**Task to complete:**
When you reproduce these records, keep every word exactly and drop the images.

**Pixel coordinate grounding data:**
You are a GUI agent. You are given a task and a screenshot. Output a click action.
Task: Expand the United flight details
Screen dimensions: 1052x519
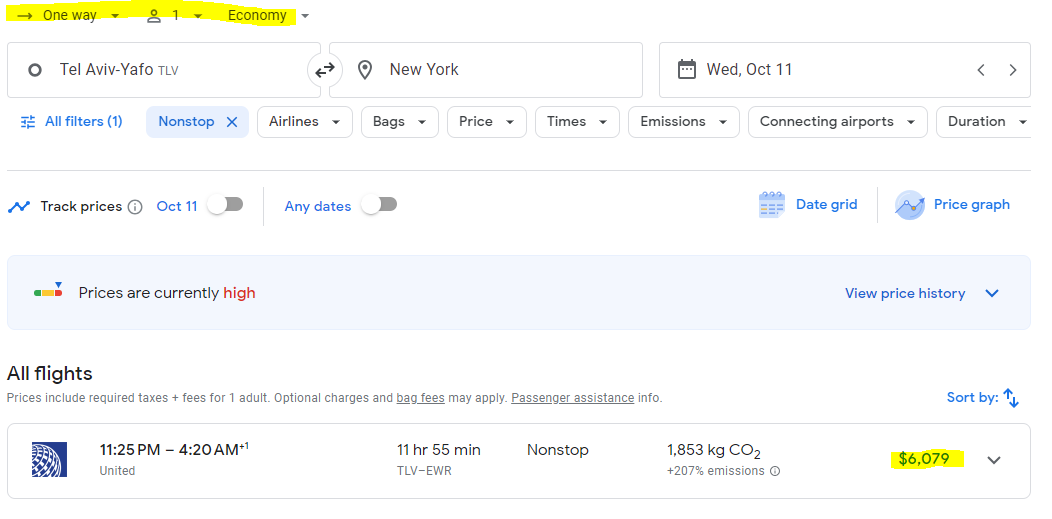pos(993,460)
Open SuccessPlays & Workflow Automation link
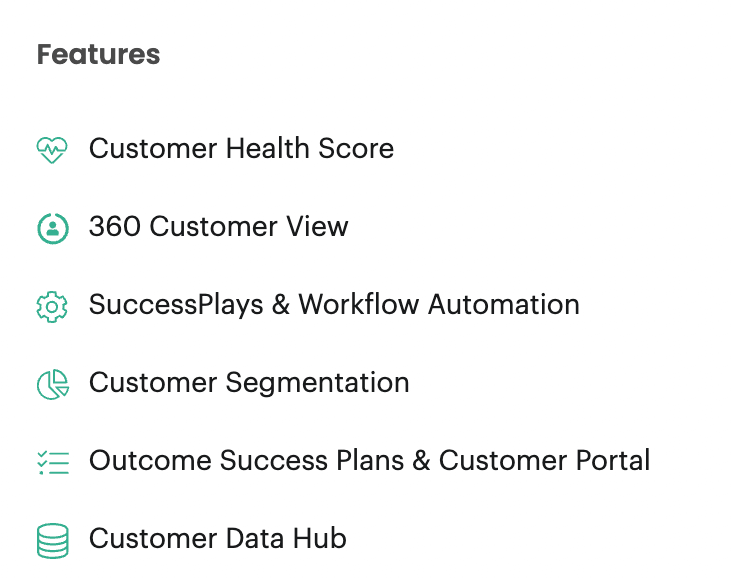732x578 pixels. (334, 305)
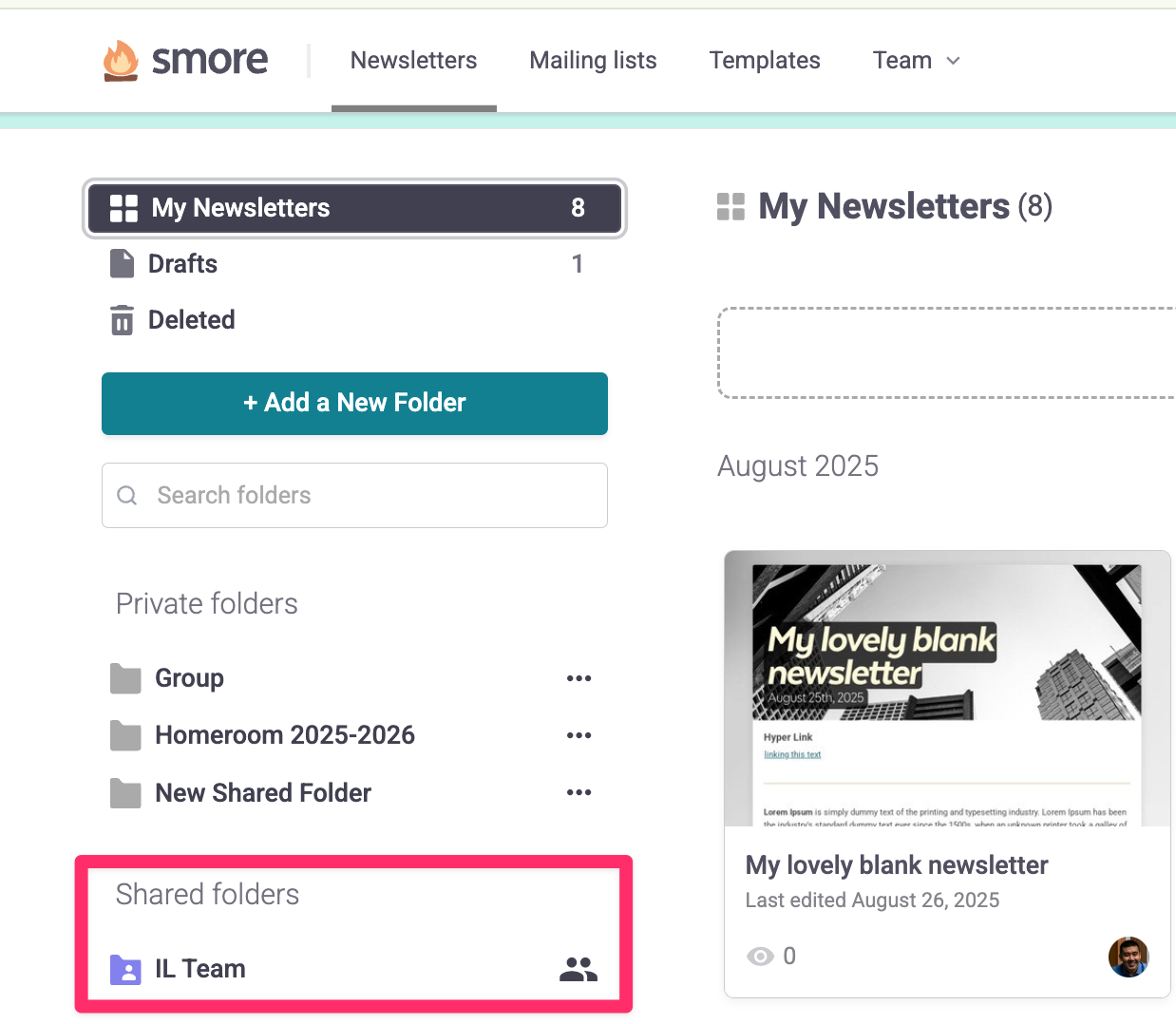The width and height of the screenshot is (1176, 1024).
Task: Open options menu for Group folder
Action: [x=579, y=678]
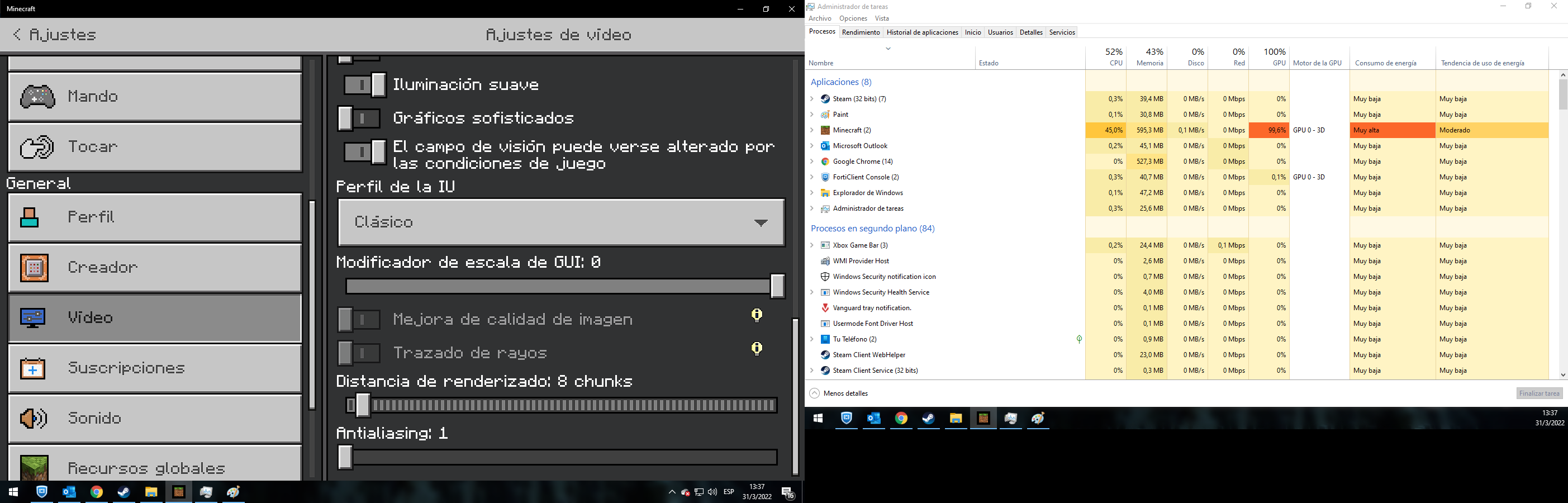Expand the Minecraft process row
The width and height of the screenshot is (1568, 503).
[x=811, y=130]
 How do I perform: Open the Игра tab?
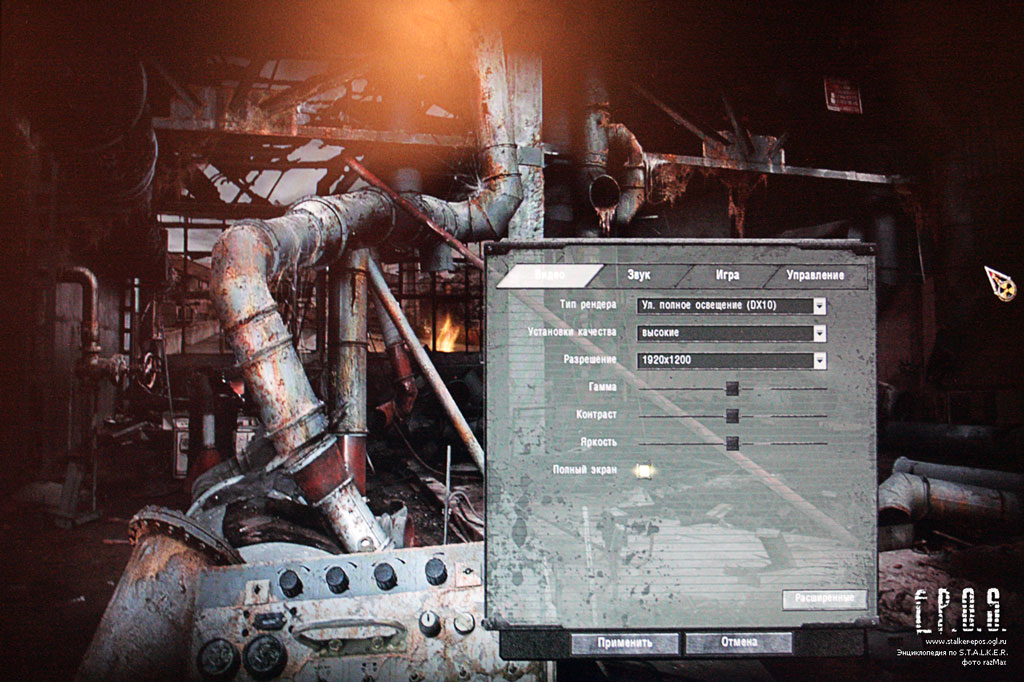click(x=727, y=275)
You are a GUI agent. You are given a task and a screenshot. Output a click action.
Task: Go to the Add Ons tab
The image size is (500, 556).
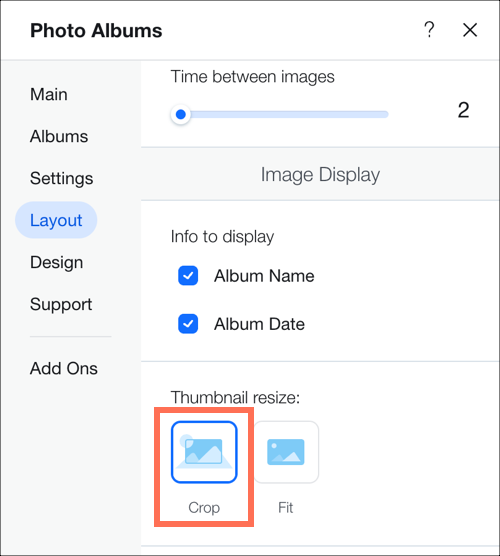[63, 368]
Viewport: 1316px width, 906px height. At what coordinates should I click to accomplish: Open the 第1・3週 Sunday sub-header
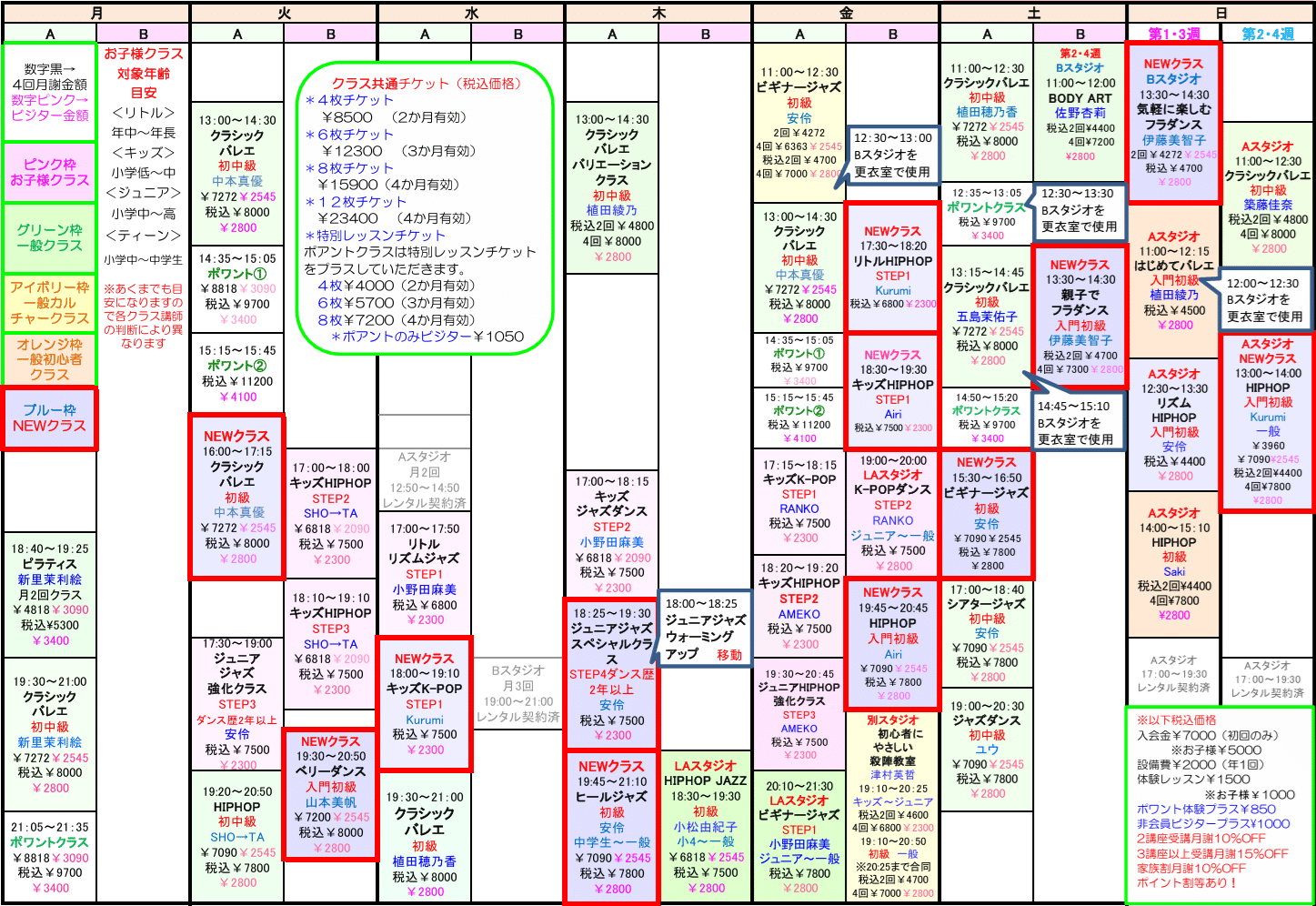[1173, 34]
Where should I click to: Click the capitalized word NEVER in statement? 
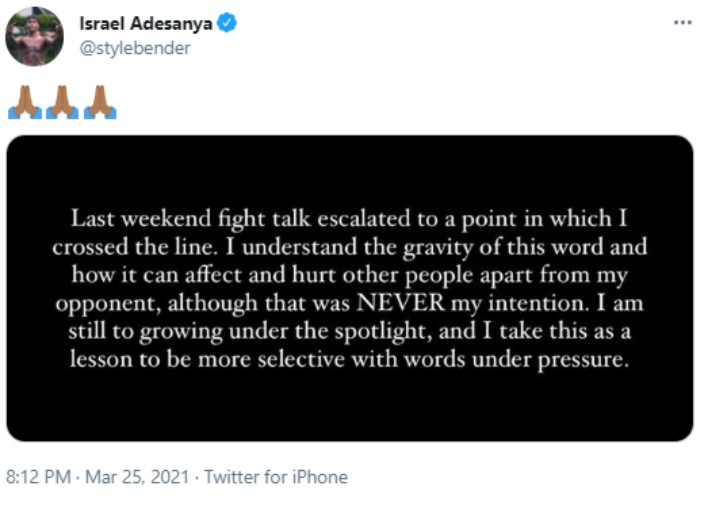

**Exercise response:**
You are a GUI agent. You are given a task and a screenshot. Output a click action.
Task: Expand the United flight details
Screen dimensions: 1052x519
pos(993,460)
Open SuccessPlays & Workflow Automation link
732x578 pixels. (334, 305)
The width and height of the screenshot is (1176, 1024).
Task: Open options menu for Group folder
Action: [x=579, y=678]
Expand the Minecraft process row
The width and height of the screenshot is (1568, 503).
[x=811, y=130]
 How do I perform: Open the Игра tab?
click(x=727, y=275)
You are a GUI agent. You are given a task and a screenshot. Output a click action.
Task: Go to the Add Ons tab
The image size is (500, 556).
[63, 368]
Viewport: 1316px width, 906px height. At what coordinates should I click to accomplish: Open the 第1・3週 Sunday sub-header
[1173, 34]
Where should I click to: Click the capitalized word NEVER in statement? 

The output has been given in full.